A rainy gust of wind tore over the rise, swooped across the road and tossed up the leaves of a stand of birches, exposing their lighter undersides. A lusty laugh and the gust was gone and with a scandalized rustle the birches shook their skirts back down over their white boles, and all was still again, except for the patter of returning rain. Kate turned her face up and closed her eyes. The drops were cool on her skin.
She was left with only one solution. Daniel Sea bolt didn't have his clothes off by choice. Unless he was out of his mind.
Of course, with that father and that son, she wouldn't blame him if he was, and certainly that assumption was the easiest way out for her. Who can explain a nut's behavior? As his father had more or less said.
Which generated an entirely irrational impulse on her part to doubt it at once.
The only alternative to madness was that he'd been killed, stripped and dumped where she had found him. But there was no evidence of murder, why would his killer strip him anyway, and why on earth go to all the trouble of dragging him out there if they weren't going to bury him?
Even supposing last year's fire had been breathing down their necks? The area had been flooded with smoke jumpers odds were at least even that one of them would have stumbled over the body. Or the following year by a ranger assessing the damage.
Or her. Picking mushrooms.
Full circle, and still no answers. Giving a frustrated shake of her head, she called, "Mutt!" and climbed back behind the wheel. After a moment Mutt crashed out of the bushes and leapt up beside her, smelling exotically of roses. A ptarmigan feather hung from one side of her mouth. Kate started the truck and drove on.
An hour later the Isuzu topped a rise, the sun burst out of the clouds and Summit Lake appeared on the right. She stopped at the lodge to use the bathroom and get a cup of coffee. When she came out Mutt was lapping up some of the lake. She walked down to stand next to the dog and gaze out at the expanse of water, a pool of iridescent gray brimming over the sides of an elongated bowl of emerald green, behind which the Amphitheater Mountains leapt up and crashed down again in great waves of rock and ice.

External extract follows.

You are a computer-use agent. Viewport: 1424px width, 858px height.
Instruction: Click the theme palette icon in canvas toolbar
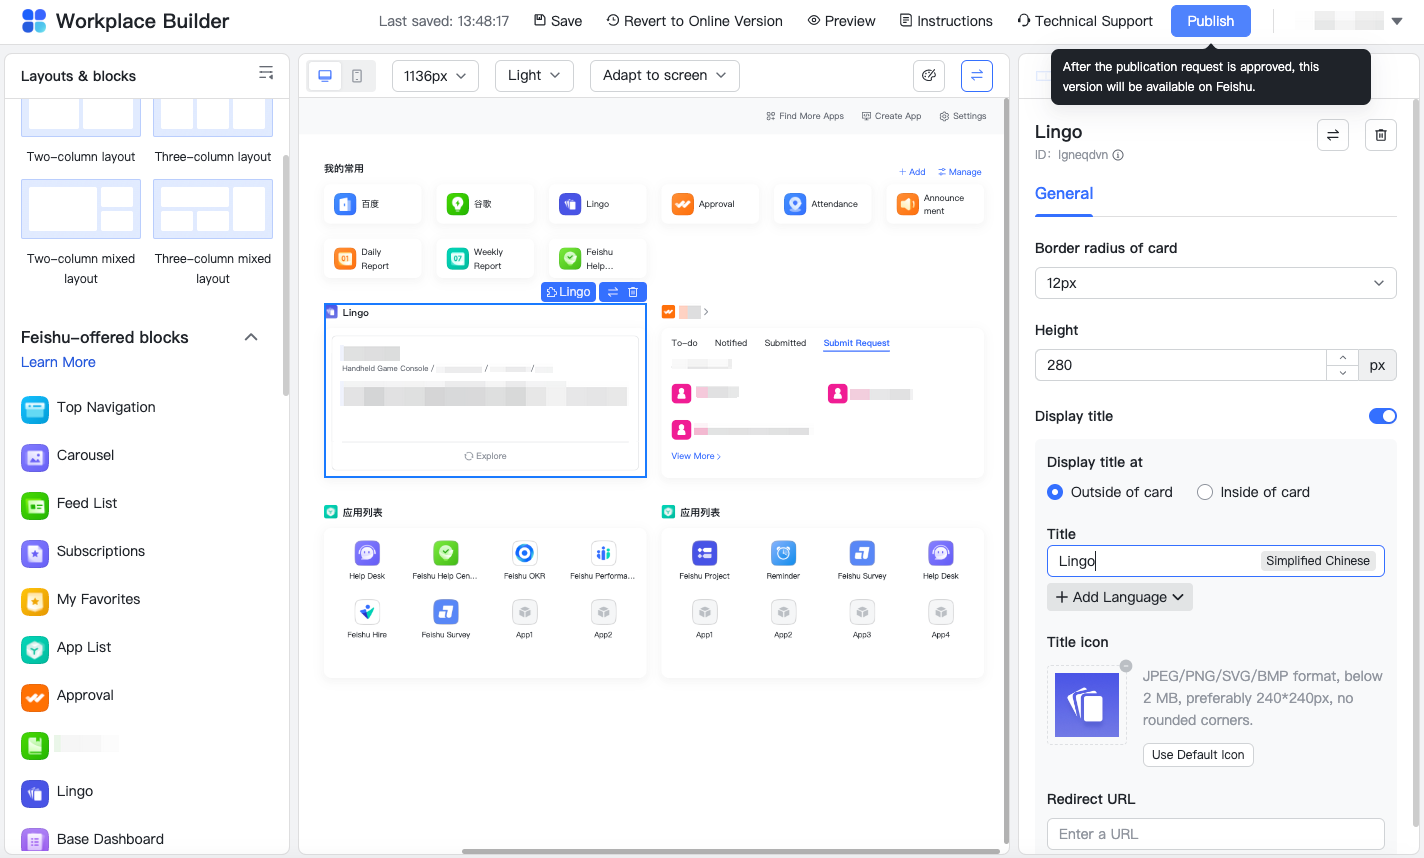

Turning, she looked across the valley at the silver snake of the Trans Alaska Pipeline, which had been with them most of the way south from Fairbanks, slithering up out of the ground here, outlined against the sky on the crest of a ridge there, outwardly stolid and serene, inside filled with the daily rush of a million barrels of Prudhoe Bay crude, from Pump Station One at the edge of the Arctic Ocean to the Oil Control Center in Valdez.
Eight hundred miles of it, crossing three mountain ranges, two earthquake faults, with a river or a creek for every mile of pipe. It was a triumph of engineering over terrain, in situ testimony to the human ability to manage the environment, and it meant a one-eighth share of Prudhoe Bay proceeds, measured in billions of dollars per year, for the state of Alaska.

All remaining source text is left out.